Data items
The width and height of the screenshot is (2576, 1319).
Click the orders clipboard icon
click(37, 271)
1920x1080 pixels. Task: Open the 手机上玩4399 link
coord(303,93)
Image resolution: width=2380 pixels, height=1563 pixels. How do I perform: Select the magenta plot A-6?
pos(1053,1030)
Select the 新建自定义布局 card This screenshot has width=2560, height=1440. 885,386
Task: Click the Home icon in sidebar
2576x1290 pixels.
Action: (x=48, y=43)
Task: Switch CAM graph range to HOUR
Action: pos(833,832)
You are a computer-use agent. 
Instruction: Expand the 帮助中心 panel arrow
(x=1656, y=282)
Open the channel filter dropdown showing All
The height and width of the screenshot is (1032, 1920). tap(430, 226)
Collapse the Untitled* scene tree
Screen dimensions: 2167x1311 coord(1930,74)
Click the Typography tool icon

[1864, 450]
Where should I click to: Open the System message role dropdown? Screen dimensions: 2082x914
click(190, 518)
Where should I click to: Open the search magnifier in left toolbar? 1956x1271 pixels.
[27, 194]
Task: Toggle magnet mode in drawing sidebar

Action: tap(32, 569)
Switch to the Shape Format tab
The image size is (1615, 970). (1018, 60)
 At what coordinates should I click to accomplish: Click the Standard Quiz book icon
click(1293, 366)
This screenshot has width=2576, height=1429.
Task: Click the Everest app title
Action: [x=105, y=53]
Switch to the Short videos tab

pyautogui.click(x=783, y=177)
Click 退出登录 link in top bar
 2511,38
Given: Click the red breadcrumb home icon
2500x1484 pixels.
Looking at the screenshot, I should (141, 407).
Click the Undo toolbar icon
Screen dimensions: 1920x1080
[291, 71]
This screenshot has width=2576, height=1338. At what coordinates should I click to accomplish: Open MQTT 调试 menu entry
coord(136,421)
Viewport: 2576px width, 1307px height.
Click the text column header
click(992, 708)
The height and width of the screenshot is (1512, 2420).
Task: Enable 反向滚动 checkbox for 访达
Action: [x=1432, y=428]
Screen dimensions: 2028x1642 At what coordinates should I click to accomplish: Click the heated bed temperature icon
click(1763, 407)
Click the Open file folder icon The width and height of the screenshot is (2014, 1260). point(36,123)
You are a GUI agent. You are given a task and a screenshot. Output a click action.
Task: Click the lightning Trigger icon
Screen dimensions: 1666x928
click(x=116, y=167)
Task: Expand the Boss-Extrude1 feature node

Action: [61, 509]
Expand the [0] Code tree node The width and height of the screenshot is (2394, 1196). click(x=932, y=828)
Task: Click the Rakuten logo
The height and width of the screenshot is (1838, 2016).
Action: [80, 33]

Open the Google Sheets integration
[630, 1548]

* _WHAT THE EXERCISE ASKS_
Which lines run from the one containing "Collapse the Untitled* scene tree" to the end of the entries above? Print them exactly, both ends included, and nothing else.

* _ANSWER TO THE PROBLEM_
Collapse the Untitled* scene tree
Screen dimensions: 2167x1311 coord(1930,74)
Click the Typography tool icon

[1864, 450]
Where should I click to: Open the System message role dropdown? Screen dimensions: 2082x914
click(190, 518)
Where should I click to: Open the search magnifier in left toolbar? 1956x1271 pixels.
[27, 194]
Task: Toggle magnet mode in drawing sidebar

Action: tap(32, 569)
Switch to the Shape Format tab
The image size is (1615, 970). (1018, 60)
 At what coordinates should I click to accomplish: Click the Standard Quiz book icon
click(1293, 366)
This screenshot has width=2576, height=1429.
Task: Click the Everest app title
Action: [x=105, y=53]
Switch to the Short videos tab

pyautogui.click(x=783, y=177)
Click 退出登录 link in top bar
 2511,38
Given: Click the red breadcrumb home icon
2500x1484 pixels.
Looking at the screenshot, I should (141, 407).
Click the Undo toolbar icon
Screen dimensions: 1920x1080
[291, 71]
This screenshot has width=2576, height=1338. At what coordinates should I click to accomplish: Open MQTT 调试 menu entry
coord(136,421)
Viewport: 2576px width, 1307px height.
Click the text column header
click(992, 708)
The height and width of the screenshot is (1512, 2420).
Task: Enable 反向滚动 checkbox for 访达
Action: [x=1432, y=428]
Screen dimensions: 2028x1642 At what coordinates should I click to accomplish: Click the heated bed temperature icon
click(1763, 407)
Click the Open file folder icon The width and height of the screenshot is (2014, 1260). point(36,123)
You are a GUI agent. You are given a task and a screenshot. Output a click action.
Task: Click the lightning Trigger icon
Screen dimensions: 1666x928
click(x=116, y=167)
Task: Expand the Boss-Extrude1 feature node

Action: [61, 509]
Expand the [0] Code tree node The width and height of the screenshot is (2394, 1196). click(x=932, y=828)
Task: Click the Rakuten logo
The height and width of the screenshot is (1838, 2016).
Action: [80, 33]

Open the Google Sheets integration
[630, 1548]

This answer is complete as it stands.